Enter the knights in shining armour: foreign NGOs like Cambodian Living Arts (CLA). CLA gives Master Nay and 16 other masters of endangered Cambodian arts a small salary to make ends meet, and promotes and organises their performances. Cambodian performance fees are meager, even for legendary artists like Nay. The CLA masters in turn all teach promising young students in an effort to save their arts from extinction. CLA was the brainchild of Arn Chorn-Pond, who was nine when Pol Pot took over Cambodia. “My whole family were slaughtered because they were all musicians,” Arn says. “I started playing khlouay [Khmer flute] in the KR - they said ‘Play or die’. They killed off the old masters and brainwashed the kids to play revolutionary songs.” The KR murdered Arn’s first flute teacher before his eyes after he had taught Arn for five days. But when the KR tried to make Arn personally kill his second teacher, master musician Yeoun Mek, he courageously outwitted them. Arn saved Mek’s life, and nearly lost his own as a result. Arn’s life was spared because the Vietnamese invaded – the boy was sent off to fight at the front line. After living as a refugee in the US Arn returned to Cambodia years later. He managed to find Mek – an alcoholic wandering the city streets with no work. Mek became one of the first masters in Arn’s CLA.

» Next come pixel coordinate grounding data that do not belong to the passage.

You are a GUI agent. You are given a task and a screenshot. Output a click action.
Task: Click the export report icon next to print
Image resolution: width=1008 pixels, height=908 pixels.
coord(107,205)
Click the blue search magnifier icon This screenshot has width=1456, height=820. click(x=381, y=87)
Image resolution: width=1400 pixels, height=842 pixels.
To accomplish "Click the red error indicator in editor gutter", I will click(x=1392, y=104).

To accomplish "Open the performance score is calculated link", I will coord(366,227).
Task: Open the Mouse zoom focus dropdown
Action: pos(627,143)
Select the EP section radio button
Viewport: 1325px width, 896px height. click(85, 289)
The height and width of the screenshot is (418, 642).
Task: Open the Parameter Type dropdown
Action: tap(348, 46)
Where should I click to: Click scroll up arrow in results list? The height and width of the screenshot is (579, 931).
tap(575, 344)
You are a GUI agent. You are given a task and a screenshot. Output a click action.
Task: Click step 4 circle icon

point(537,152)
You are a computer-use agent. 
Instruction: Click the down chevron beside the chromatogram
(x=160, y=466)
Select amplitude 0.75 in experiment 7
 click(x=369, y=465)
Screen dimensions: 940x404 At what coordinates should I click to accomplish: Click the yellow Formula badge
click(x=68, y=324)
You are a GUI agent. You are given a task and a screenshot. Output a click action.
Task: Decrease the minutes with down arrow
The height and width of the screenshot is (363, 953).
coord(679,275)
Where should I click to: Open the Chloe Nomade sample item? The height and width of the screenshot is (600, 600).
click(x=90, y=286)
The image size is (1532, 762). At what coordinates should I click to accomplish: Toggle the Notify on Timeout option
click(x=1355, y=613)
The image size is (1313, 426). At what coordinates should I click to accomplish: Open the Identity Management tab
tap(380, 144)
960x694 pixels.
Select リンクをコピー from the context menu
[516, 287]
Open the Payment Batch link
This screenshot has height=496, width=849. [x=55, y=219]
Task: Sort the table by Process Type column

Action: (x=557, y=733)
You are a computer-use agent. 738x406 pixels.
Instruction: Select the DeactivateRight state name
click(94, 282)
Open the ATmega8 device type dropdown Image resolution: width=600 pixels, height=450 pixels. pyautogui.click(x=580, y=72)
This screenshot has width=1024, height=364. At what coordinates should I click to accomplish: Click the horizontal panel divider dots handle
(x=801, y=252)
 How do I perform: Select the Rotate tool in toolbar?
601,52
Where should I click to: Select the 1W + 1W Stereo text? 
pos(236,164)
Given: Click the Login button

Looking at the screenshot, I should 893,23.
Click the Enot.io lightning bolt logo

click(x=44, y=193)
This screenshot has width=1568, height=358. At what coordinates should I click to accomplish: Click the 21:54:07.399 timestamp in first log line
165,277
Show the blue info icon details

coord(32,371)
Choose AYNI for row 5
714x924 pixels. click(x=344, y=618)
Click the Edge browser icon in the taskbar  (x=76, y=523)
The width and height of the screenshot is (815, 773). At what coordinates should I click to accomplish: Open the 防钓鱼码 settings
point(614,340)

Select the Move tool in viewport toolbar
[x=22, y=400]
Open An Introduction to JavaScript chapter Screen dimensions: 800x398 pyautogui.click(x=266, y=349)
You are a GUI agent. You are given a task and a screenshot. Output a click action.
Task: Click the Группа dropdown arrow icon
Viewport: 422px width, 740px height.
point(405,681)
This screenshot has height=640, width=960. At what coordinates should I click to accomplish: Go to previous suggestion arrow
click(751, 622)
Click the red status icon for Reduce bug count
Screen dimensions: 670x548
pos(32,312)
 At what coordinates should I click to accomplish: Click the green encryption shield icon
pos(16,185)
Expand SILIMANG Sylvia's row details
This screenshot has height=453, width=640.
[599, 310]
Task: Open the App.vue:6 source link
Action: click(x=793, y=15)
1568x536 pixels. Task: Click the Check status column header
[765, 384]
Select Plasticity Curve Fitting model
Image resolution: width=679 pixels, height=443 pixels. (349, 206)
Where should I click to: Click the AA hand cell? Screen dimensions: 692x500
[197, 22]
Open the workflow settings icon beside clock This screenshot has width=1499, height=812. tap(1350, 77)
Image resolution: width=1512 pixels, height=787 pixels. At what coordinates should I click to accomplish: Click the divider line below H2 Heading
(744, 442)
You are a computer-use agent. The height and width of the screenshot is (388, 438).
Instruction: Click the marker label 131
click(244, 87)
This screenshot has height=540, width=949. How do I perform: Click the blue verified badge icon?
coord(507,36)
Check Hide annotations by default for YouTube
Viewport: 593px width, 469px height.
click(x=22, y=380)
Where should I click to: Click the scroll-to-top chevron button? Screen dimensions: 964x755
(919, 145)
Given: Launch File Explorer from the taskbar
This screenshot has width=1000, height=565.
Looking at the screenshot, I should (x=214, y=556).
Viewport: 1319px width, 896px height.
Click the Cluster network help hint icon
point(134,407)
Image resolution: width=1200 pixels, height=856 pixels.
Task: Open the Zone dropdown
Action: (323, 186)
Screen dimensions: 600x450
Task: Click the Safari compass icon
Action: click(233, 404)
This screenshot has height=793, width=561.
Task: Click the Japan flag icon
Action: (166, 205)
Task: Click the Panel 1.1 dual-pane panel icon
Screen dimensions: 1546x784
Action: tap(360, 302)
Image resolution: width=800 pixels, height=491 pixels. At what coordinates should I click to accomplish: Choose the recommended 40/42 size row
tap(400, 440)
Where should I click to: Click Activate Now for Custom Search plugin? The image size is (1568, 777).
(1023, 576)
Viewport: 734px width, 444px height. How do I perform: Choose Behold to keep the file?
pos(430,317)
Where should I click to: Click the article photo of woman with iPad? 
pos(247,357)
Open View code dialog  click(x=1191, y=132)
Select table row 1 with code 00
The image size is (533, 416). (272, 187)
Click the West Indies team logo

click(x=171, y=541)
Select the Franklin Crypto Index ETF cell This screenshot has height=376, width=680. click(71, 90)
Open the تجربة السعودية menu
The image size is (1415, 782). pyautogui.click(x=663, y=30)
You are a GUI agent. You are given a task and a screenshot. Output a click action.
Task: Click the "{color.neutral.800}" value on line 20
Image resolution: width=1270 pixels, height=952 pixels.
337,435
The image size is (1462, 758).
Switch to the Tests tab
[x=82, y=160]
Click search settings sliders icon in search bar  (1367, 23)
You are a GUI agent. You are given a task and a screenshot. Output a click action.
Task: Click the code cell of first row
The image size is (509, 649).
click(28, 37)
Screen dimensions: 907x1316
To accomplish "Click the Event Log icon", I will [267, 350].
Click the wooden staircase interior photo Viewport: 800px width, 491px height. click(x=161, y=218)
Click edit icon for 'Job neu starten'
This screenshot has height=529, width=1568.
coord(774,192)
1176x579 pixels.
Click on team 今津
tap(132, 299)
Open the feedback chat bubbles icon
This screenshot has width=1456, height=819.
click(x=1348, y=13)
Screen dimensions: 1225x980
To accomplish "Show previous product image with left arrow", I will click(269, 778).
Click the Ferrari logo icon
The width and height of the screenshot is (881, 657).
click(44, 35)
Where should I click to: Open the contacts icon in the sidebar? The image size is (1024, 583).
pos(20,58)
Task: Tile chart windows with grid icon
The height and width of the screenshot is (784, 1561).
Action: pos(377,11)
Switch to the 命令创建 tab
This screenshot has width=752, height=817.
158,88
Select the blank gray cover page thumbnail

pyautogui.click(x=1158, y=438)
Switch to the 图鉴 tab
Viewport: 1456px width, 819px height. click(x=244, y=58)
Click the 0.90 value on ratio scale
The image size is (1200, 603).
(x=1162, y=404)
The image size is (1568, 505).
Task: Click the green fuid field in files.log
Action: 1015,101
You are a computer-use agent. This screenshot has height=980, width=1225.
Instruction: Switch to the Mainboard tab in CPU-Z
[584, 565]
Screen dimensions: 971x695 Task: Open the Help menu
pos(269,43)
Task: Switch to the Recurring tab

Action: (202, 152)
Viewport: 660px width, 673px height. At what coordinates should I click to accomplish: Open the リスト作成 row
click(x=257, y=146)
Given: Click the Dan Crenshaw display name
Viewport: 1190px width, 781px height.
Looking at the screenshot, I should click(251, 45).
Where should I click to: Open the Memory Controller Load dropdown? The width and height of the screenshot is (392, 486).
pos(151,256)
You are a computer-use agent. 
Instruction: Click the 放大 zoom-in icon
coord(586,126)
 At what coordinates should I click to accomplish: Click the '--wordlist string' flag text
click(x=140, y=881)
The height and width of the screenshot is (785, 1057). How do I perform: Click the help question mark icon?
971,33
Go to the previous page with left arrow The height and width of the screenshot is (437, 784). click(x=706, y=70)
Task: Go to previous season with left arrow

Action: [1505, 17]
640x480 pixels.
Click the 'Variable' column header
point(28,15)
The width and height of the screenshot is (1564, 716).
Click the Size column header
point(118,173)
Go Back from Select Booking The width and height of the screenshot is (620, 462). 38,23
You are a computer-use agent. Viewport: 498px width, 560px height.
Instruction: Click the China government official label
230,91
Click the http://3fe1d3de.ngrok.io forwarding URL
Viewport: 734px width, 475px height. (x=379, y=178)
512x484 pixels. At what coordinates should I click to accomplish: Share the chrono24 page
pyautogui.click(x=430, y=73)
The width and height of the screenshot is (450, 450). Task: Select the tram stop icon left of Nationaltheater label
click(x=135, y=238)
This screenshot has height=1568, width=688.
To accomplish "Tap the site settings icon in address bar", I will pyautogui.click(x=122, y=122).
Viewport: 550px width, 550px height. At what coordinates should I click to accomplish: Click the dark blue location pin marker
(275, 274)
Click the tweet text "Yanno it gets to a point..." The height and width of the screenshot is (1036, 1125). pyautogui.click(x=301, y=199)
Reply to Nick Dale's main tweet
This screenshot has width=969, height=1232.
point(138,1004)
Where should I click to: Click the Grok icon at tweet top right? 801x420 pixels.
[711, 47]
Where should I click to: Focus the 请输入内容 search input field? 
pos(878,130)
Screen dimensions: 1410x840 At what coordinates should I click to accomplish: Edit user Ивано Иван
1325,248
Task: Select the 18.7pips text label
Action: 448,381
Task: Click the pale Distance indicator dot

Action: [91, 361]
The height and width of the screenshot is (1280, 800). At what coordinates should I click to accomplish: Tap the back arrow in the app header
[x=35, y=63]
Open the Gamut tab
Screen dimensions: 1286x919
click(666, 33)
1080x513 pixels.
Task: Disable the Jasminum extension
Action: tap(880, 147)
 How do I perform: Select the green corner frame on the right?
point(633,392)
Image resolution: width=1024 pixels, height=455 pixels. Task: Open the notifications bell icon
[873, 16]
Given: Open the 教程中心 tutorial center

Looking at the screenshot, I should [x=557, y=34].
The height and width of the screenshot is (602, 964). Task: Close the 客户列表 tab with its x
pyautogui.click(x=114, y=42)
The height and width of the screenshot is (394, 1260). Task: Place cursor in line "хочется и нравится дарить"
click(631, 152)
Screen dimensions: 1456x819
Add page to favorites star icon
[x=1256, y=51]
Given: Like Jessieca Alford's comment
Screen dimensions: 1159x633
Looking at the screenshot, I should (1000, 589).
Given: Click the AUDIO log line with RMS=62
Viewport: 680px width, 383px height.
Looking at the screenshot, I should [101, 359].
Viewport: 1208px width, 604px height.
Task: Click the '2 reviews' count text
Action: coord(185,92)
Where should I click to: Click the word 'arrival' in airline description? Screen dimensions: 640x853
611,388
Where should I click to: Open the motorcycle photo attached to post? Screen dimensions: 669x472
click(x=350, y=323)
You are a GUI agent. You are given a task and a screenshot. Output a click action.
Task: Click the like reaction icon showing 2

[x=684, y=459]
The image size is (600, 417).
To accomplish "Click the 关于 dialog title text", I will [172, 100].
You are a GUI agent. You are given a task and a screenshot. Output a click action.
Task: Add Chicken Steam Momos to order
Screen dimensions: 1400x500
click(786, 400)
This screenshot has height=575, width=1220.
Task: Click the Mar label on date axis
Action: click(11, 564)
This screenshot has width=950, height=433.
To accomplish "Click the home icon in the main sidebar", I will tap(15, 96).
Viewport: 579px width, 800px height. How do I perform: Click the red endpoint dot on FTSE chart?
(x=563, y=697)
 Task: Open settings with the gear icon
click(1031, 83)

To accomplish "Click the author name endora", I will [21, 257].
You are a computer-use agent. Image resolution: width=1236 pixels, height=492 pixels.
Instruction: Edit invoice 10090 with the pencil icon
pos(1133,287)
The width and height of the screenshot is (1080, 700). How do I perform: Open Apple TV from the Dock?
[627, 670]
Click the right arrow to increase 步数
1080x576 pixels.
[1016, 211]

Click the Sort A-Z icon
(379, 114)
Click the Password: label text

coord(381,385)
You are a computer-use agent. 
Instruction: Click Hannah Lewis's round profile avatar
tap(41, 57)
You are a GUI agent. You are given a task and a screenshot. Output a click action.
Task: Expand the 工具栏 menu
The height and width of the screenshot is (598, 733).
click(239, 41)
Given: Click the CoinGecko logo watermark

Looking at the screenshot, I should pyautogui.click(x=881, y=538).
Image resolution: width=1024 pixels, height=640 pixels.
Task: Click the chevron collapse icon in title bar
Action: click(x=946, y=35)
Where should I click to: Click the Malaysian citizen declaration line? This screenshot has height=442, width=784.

Nay’s UK performances will be preceded by “The Flute Player”, a deeply moving one-hour film about Arn’s battle to save Cambodia’s traditional music from extinction. The documentary was nominated for an Emmy and features Cambodian master musicians, including the charming and unassuming Nay. It also offers a poignant glimpse into the contradictory world of modern Cambodia – full of wrenching tragedy and childlike laughter, just like Nay’s Chapei music. Of course it was Arn who sent Gabriel a copy of “The Flute Player”, introducing him to Nay’s Chapei in the first place, which is where this whole story begins… UK audiences will be able to check out Chapei’s new blood, as Nay is also bringing his most talented female protégé, 21-year-old Ouch Savy. Although a male-dominated art-form these days, there has a been a strong female Chapei tradition. Members of the King’s harem included competent Chapei players. Woman singers these days tend to be more lyrical and lilting, shying away from the rapping, sliding blues notes and general monkeying about of the men. However Savy may have to do her share of dueling and sparring if Master Nay calls her up to duet with him – an important and exciting part of the Chapei tradition, which calls for much rapping, rhyming and a lightening wit. Savy is an exceptionally talented young musician, who has made over 20 television appearances and performed with Khmer-American band Dengue Fever. Even more amazing is that Savy is also a leading singer in two other very different Cambodian traditional genres: Ayai and Mohori. Nay and Savy are playing 14 concerts throughout the UK, starting on 19 July in Norwich and finishing 6 August in Oxford. The highlight is two appearances at the Charlton Park WOMAD festival in Wiltshire. As well as Nay’s solo CD due out with Real World, he will be broadcasting on BBC’s Radio 4.
Link: Cambodianlivingarts.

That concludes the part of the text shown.